Orphan Drugs--Posner's Response to Comments
An amazing number of comments, some however needlessly incivil.
A very interesting comment suggests that, if seven years of exclusivity are enough to induce substantial expenditures on developing orphan drugs despite their small market, we should reexamine the need for the 20-year patent term. An even more radical possibility would be to jettison patent protection in favor of some variant of the Orphan Drug approach, a form of intellectual property protection that is much simpler than patent protection. But I recognize the force of the criticisms of the Act in the excellent comment by "SteveSC."

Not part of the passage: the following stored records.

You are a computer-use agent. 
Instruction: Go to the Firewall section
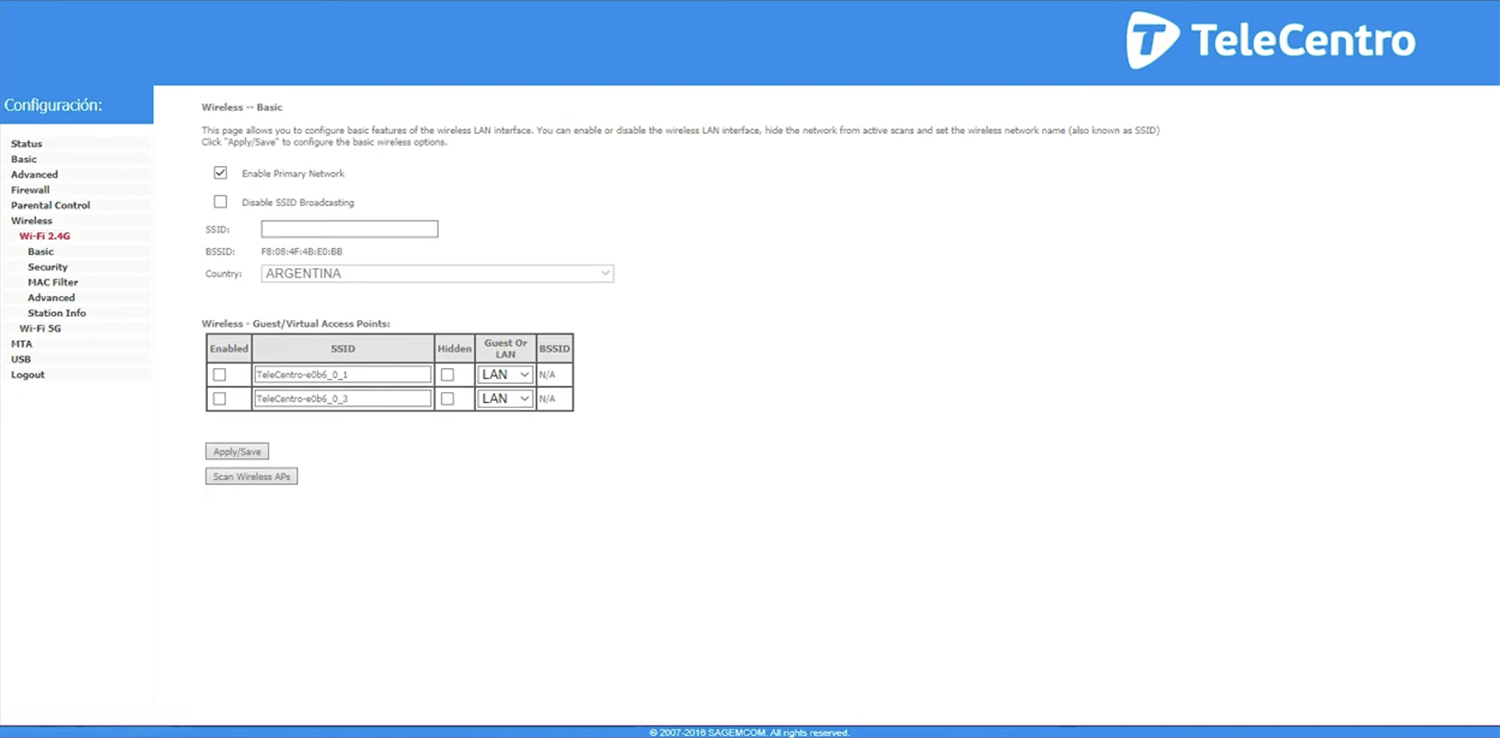coord(30,190)
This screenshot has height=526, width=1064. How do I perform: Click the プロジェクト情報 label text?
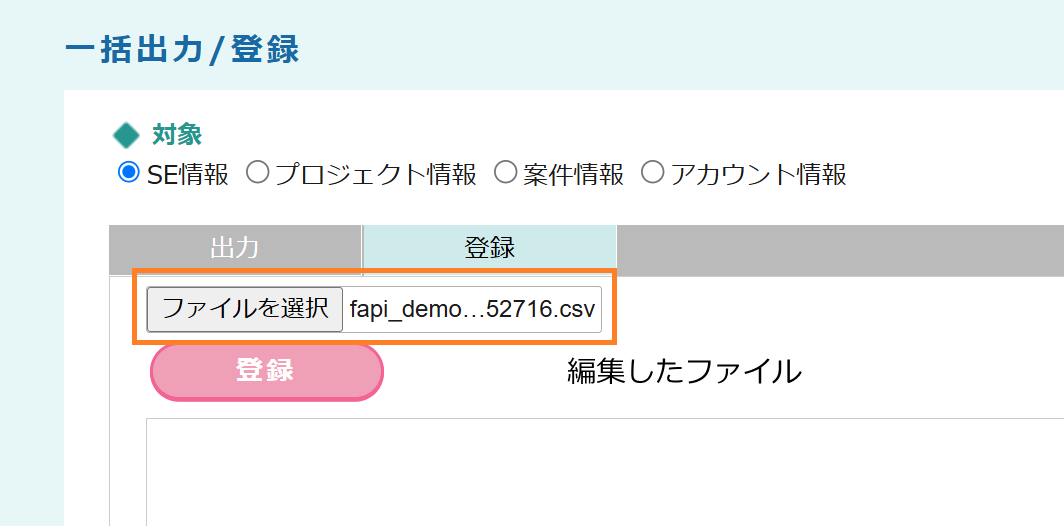[376, 174]
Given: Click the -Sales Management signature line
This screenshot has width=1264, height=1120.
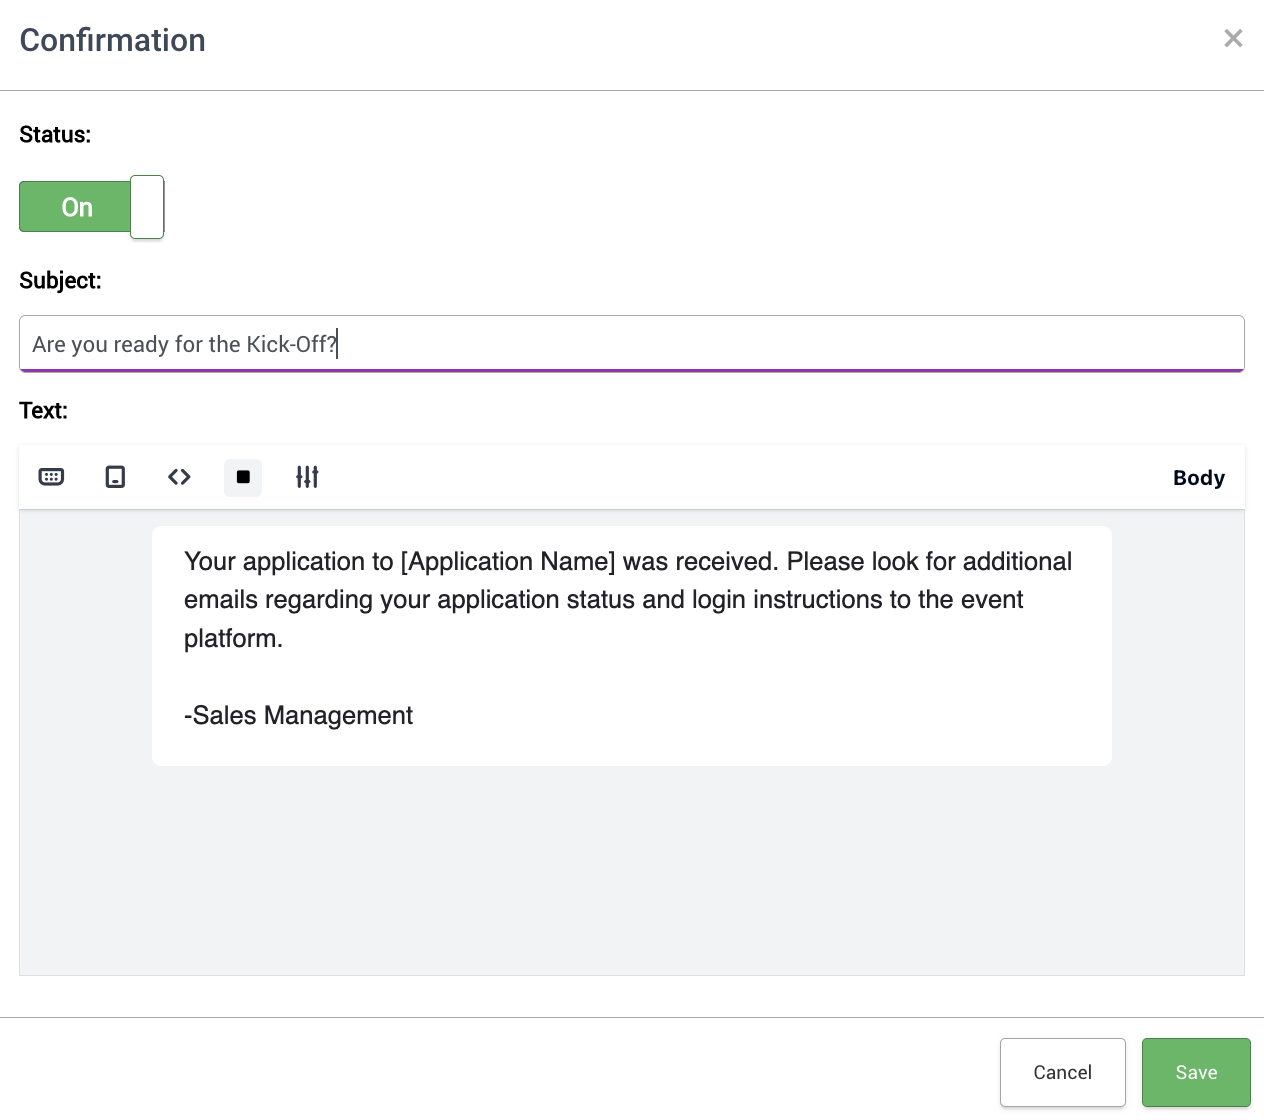Looking at the screenshot, I should click(x=298, y=715).
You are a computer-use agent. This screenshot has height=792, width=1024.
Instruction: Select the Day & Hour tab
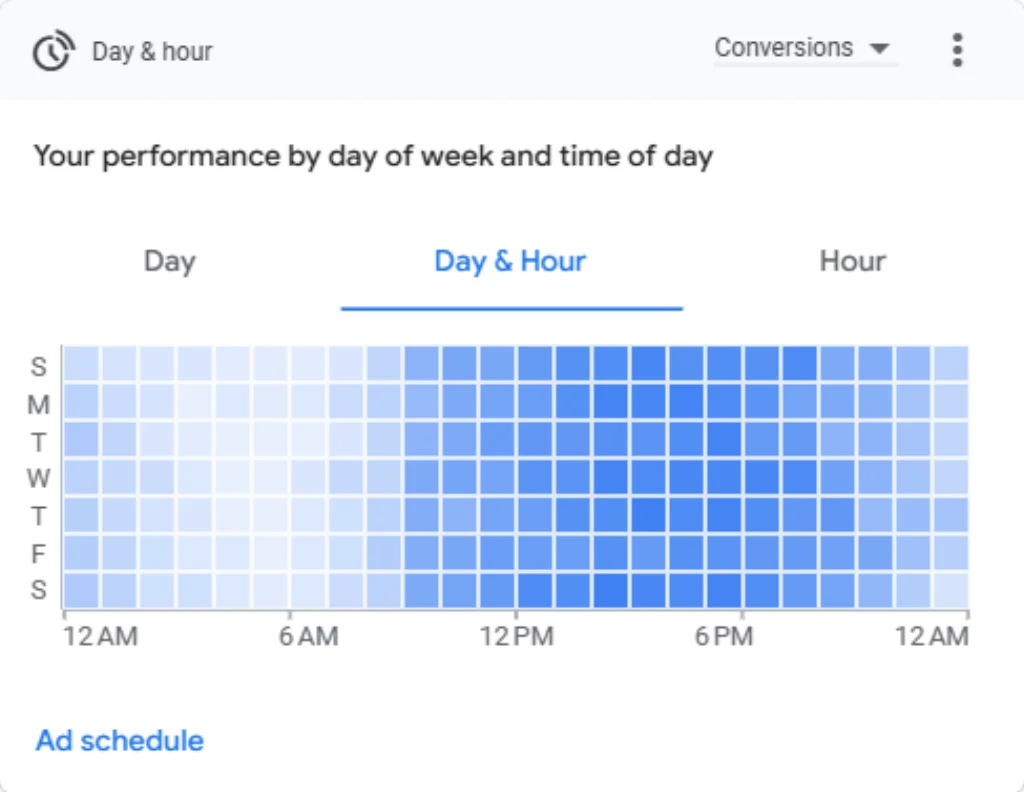tap(511, 261)
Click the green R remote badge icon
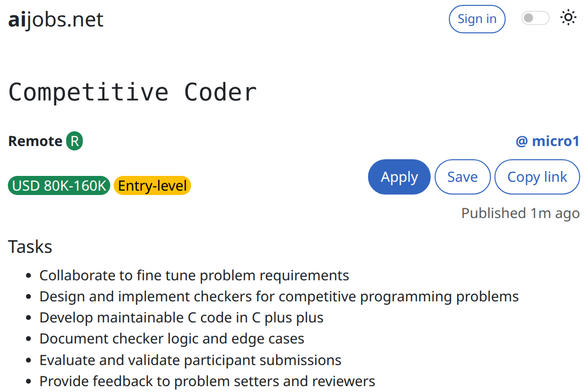The image size is (588, 392). [75, 141]
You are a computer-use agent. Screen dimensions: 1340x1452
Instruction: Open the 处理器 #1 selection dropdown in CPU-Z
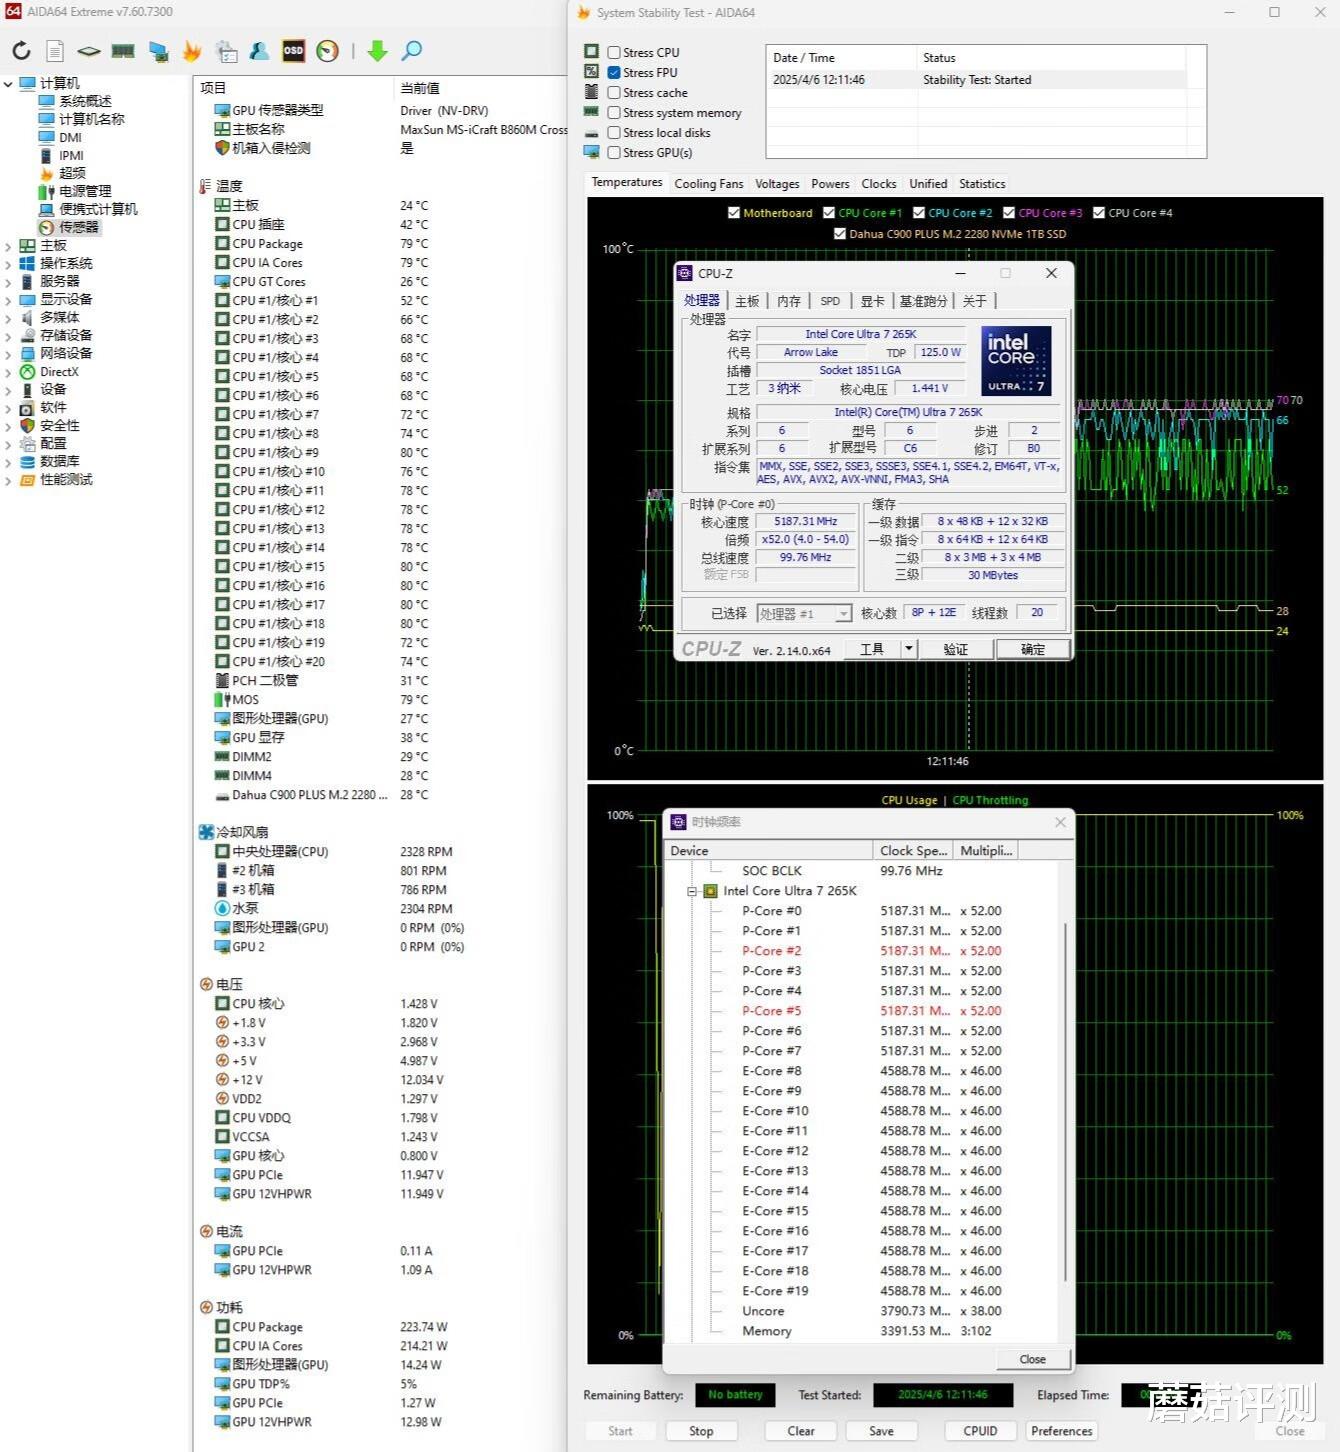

Another comment asks whether the alternative uses to which resoiurces would be put if there were no Orphan Drug Act would contribute as much as or more than to social welfare; the commenter says that "it does not seem that a drug like Viagra is nearly as useful as say, one treating cancer." This proposition has great intuitive appeal, but it is (speaking of useful) useful to distinguish between the utilitarian and economic perspectives. Economists generally measure the welfare effects of a new product by willingness to pay rather than by subjective satisfaction (pleasure, happiness, freedom from pain, etc.). From that standpoint, a drug like Viagra that has a huge potential market might be more "valuable" than a drug that treated a cancer from which only a tiny number of people suffer. I am not suggesting that the economic criterion of welfare should be the only one employed by government. But I insist on the relevance of the economic perspective--and here I quote the commenter who said "It is in fact appropriate to ask--ad absurdum--whether an Act resulting in pharmaceutical companies spending billions to find a cure for a disease whose only victim were Bill Gates, instead of spending them on research that might benefit thousands of even millions of Americans, would in fact have negative benefits [for] the rest of us." No offense intended to Mr. Gates; it is nevertheless a worthwhile question.